Aggregated Feature Video Retrieval for MPEG-7 via Clustering

MPEG-7 is a generic standard used to encode information about multimedia content and often, different MPEG-7 Descriptor Schemas are instantiated for different representations of a shot such as text annotations and visual features. Our work focuses on two main areas, the first is devising a method for combining text annotations and visual features into one single MPEG-7 description and the second is defining how best to carry out text and non-text queries for retrieval via a combined description.

The dialogue (i.e. ASR transcripts or closed-caption) in videos tells us what has been said but very often not what we can see on the screen. A video retrieval system is encouraged to integrate primitive visual features to find "difficult" relevant shots that can not be found in the dialogue text.

Figure 4.4

We align the video retrieval process to a text retrieval process based on the TF*IDF vector space model via clustering of low-level visual features (i.e. RGB colour space, colour histogram and edge component histogram). Our assumption is that shots within the same cluster are not only similar visually but also semantically, to certain extent. Our method maps the visual features of each shot onto a term weight vector via clustering. This vector is then combined with the original text features of the shot (i.e. ASR transcripts) to produce the final searchable index.

A typical video retrieval approach is to search different MPEG-7 descriptions separetely and to combine ranked results from the different searches using a sum weighted method. Our approach attempts to integrate the different descriptions into the index and query preparation stages - no combination of ranked results is required.

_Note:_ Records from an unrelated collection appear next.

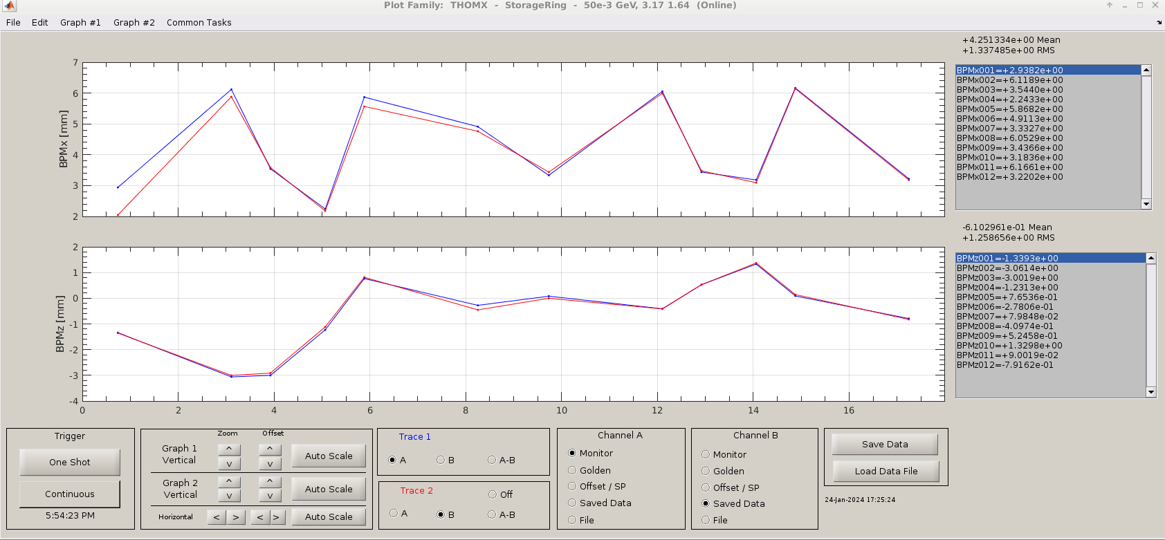The height and width of the screenshot is (540, 1165).
Task: Open the Common Tasks menu
Action: (199, 23)
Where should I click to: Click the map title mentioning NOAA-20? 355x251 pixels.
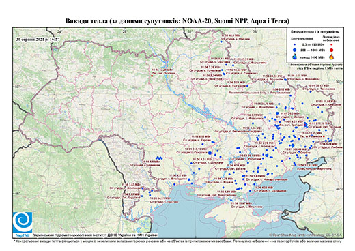(178, 21)
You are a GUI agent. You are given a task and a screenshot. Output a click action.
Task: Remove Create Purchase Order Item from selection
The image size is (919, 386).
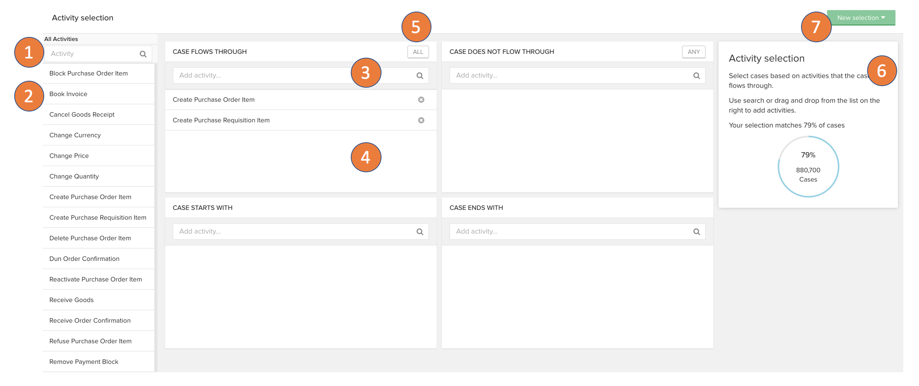click(x=421, y=100)
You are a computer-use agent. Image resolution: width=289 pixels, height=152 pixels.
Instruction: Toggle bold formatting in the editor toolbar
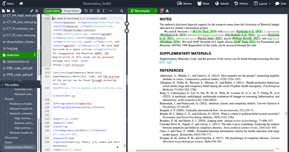point(98,11)

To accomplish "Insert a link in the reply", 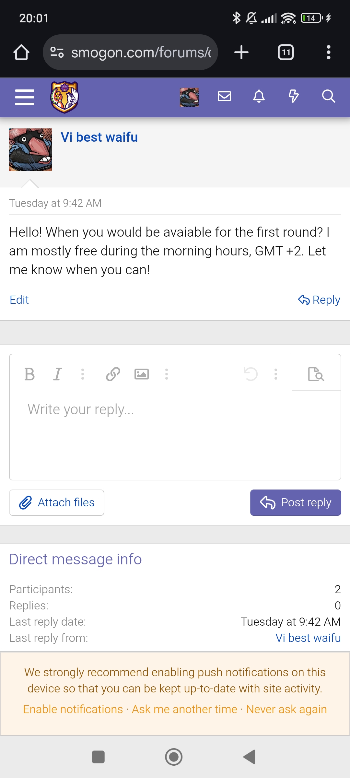I will [113, 374].
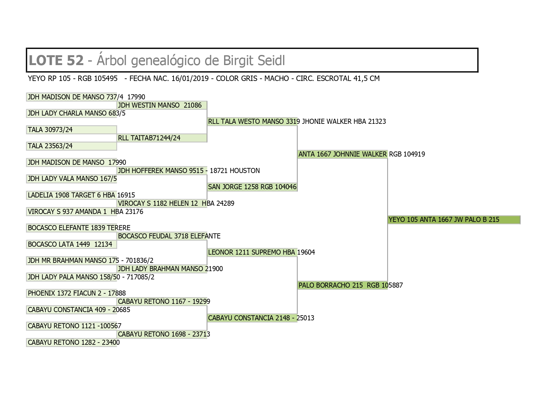557x394 pixels.
Task: Select PHOENIX 1372 FIACUN 2 cell
Action: coord(72,293)
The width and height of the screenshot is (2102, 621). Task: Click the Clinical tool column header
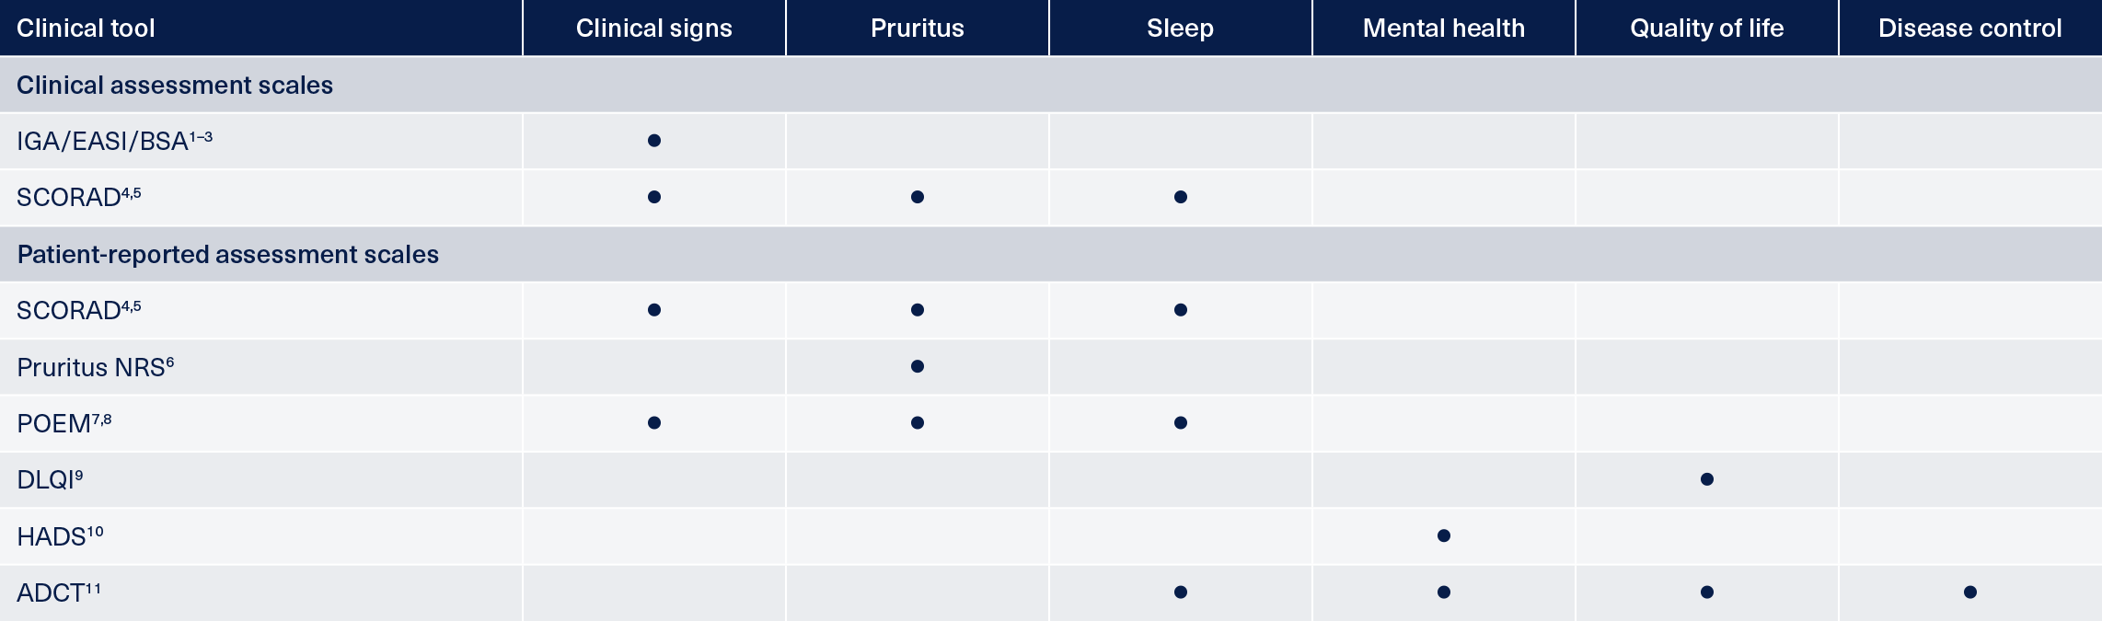pos(86,29)
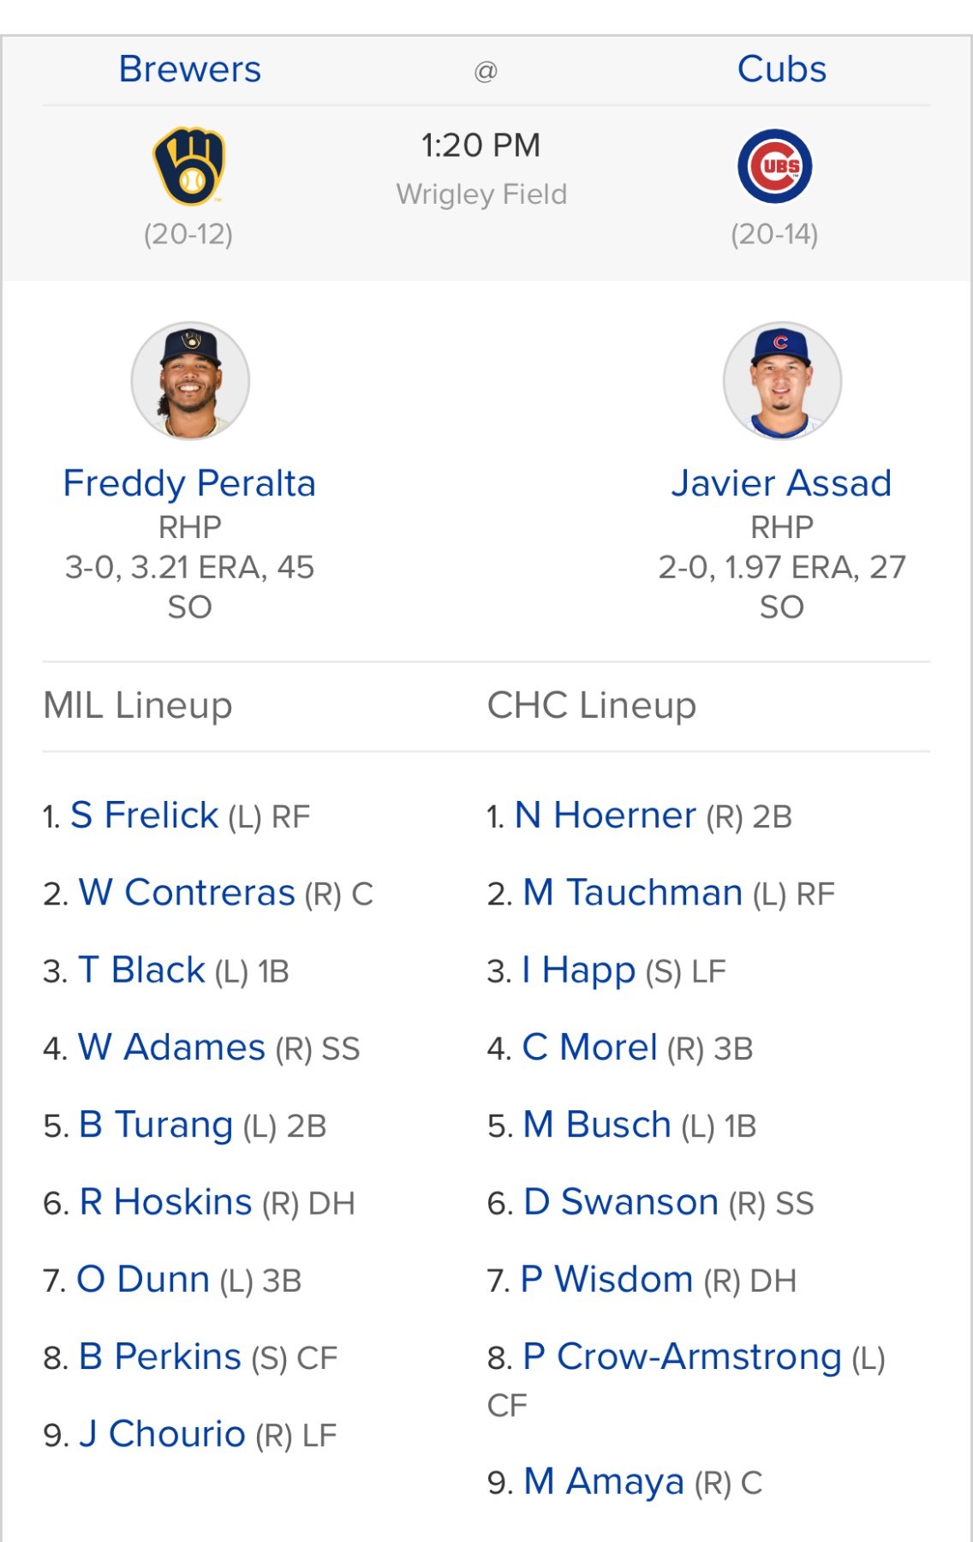
Task: Open Freddy Peralta's player profile link
Action: coord(189,483)
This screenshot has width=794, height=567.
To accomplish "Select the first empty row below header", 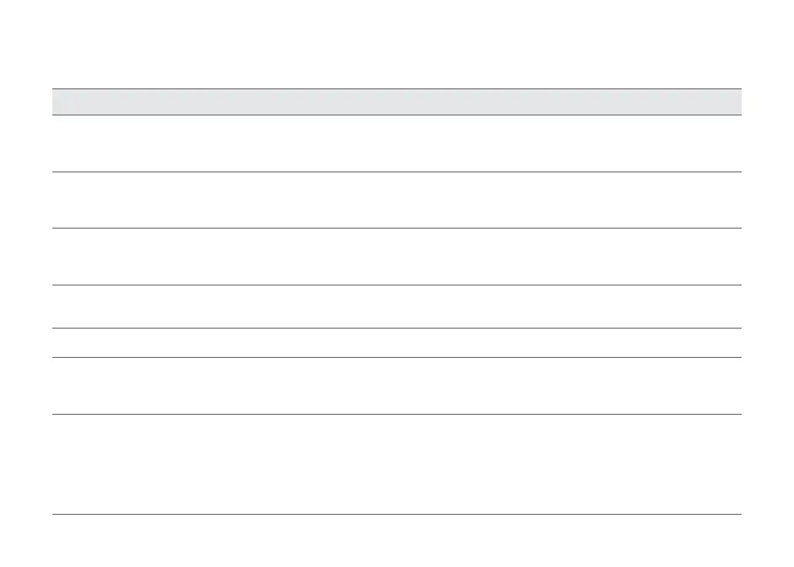I will click(397, 143).
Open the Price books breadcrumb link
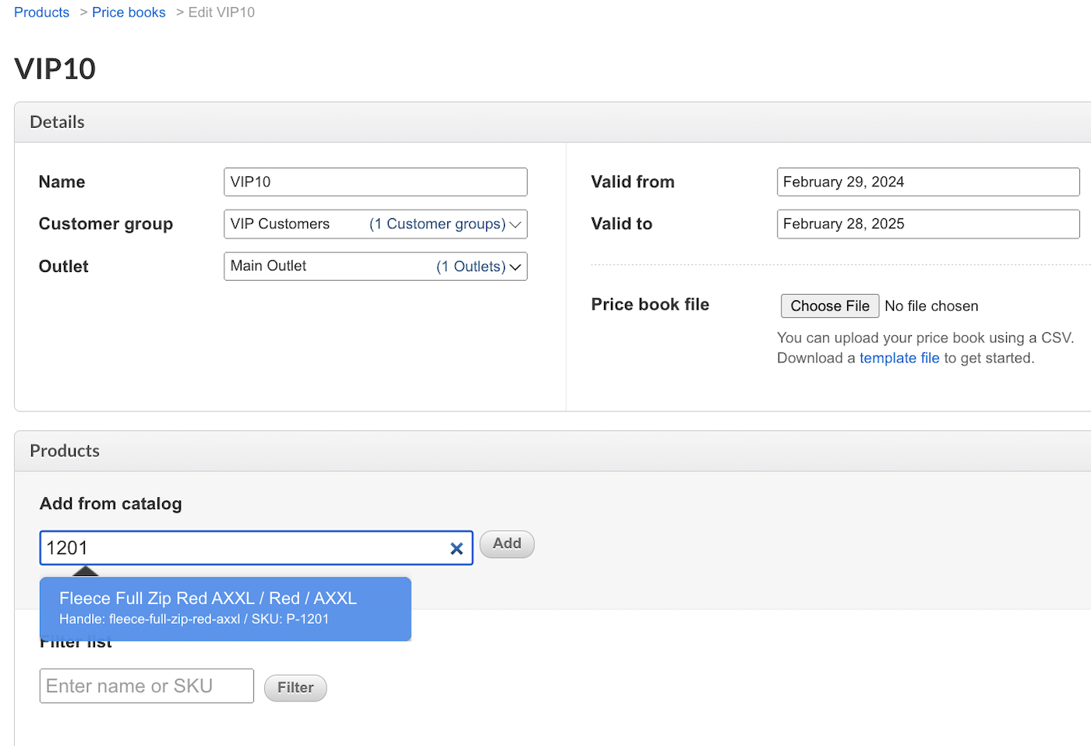 (129, 12)
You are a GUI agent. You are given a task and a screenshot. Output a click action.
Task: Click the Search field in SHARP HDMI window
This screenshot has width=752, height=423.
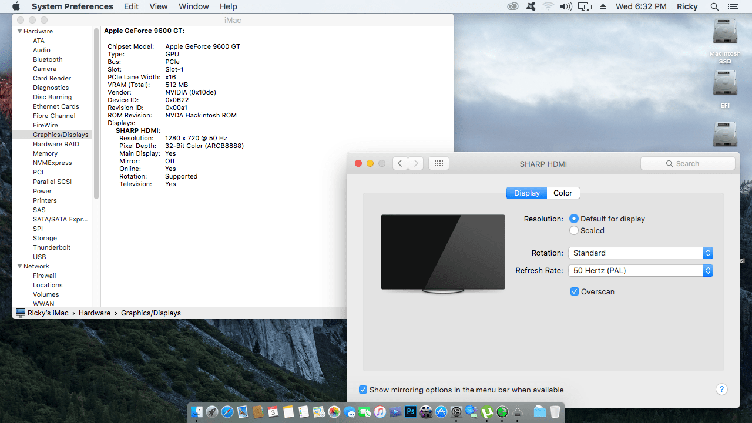[687, 163]
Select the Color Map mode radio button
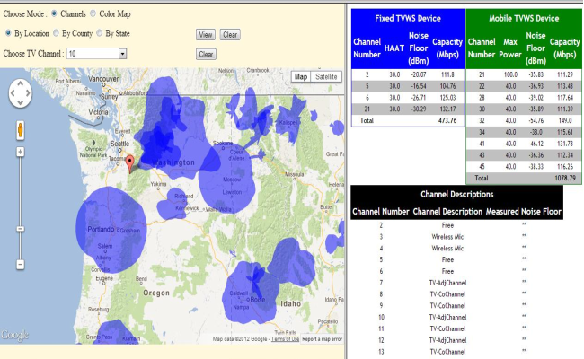Image resolution: width=584 pixels, height=359 pixels. pyautogui.click(x=93, y=14)
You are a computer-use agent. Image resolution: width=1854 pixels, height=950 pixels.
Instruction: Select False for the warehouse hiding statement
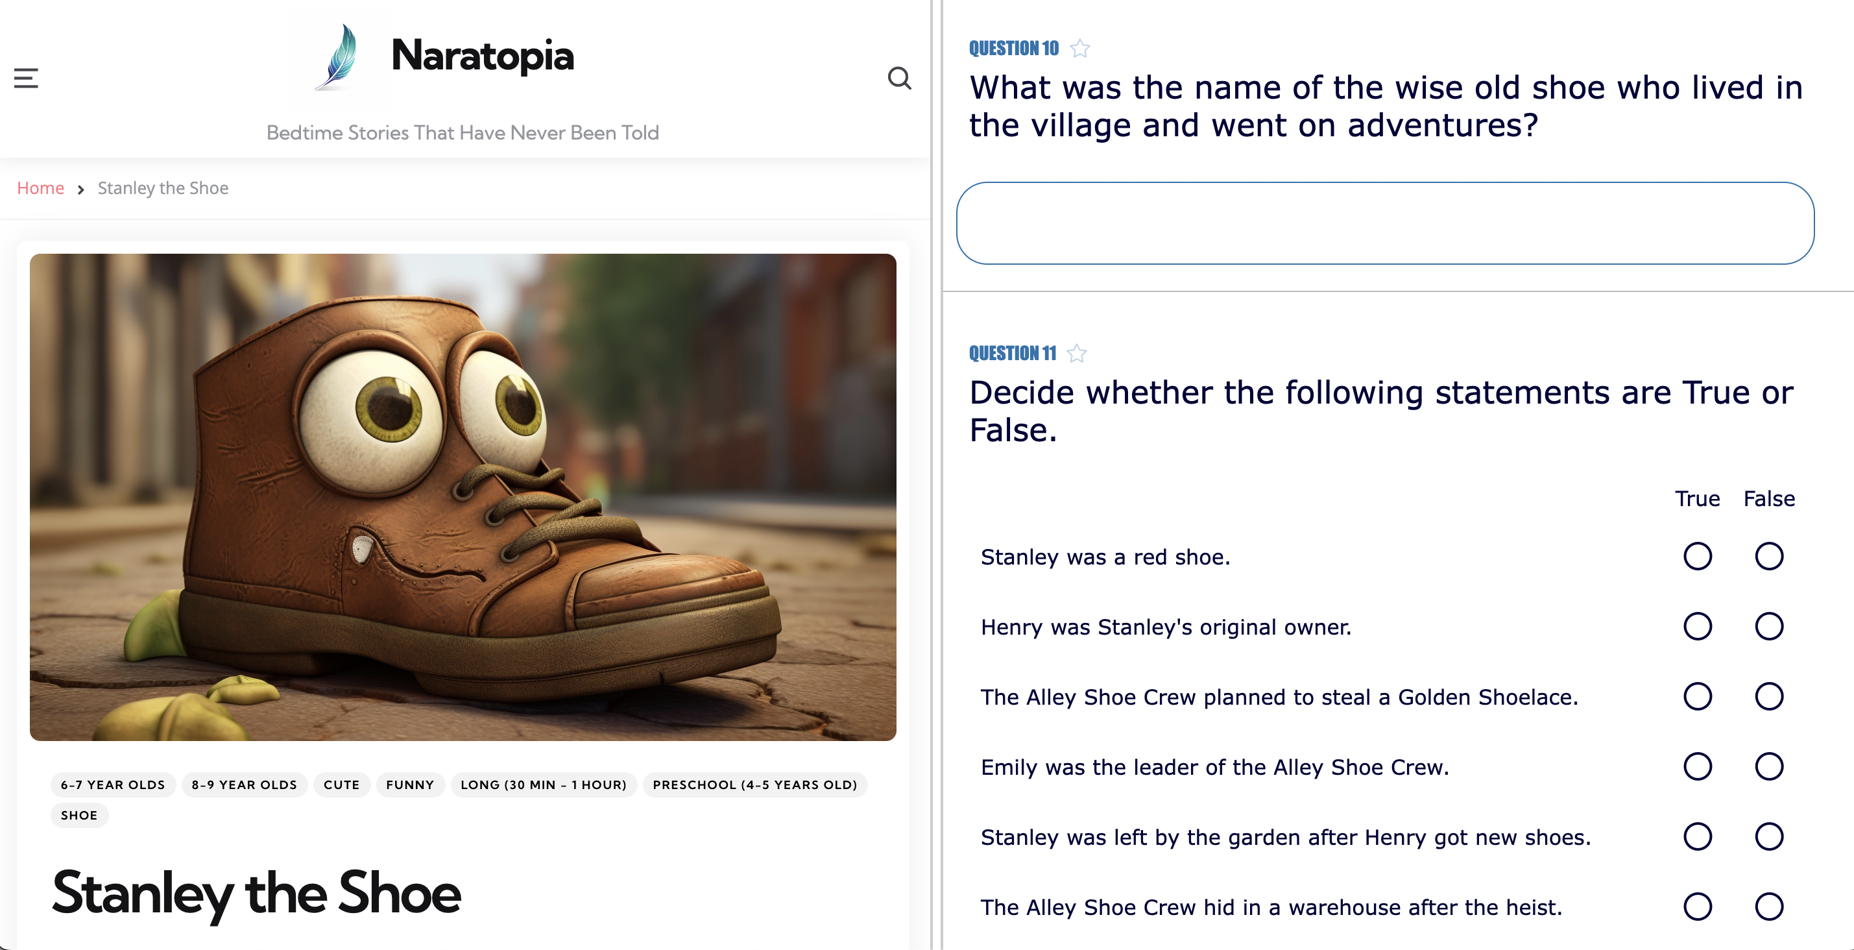1768,907
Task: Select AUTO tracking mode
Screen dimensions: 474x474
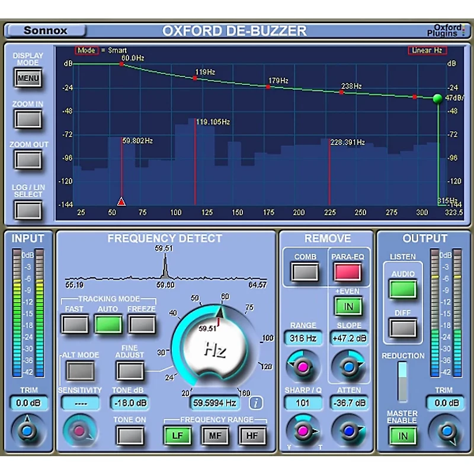Action: click(108, 324)
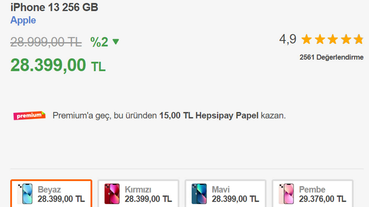369x207 pixels.
Task: Click the Apple brand link
Action: click(x=23, y=20)
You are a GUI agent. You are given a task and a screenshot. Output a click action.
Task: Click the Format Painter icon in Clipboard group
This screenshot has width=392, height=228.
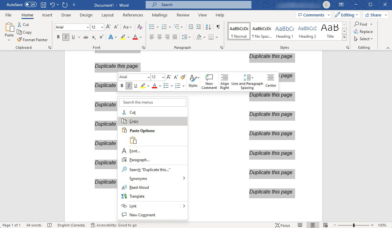click(x=20, y=40)
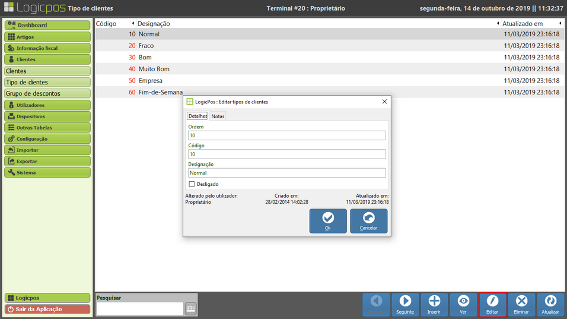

Our TRECVID2002 and TRECVID2003 experiments show that adding extra meaning to a shot based on the shots from the same cluster is useful when each video in the collection contains a high proportion of similar shots, for example in the documentaries of the TRECVID2002 collection. Adding meaning to a shot based on the shots that are around it might not be an effective method for video retrieval when each video in the collection has low proportion of similar shots such as TV news programmes due to the fact that neighbouring shots typically fall within the same story.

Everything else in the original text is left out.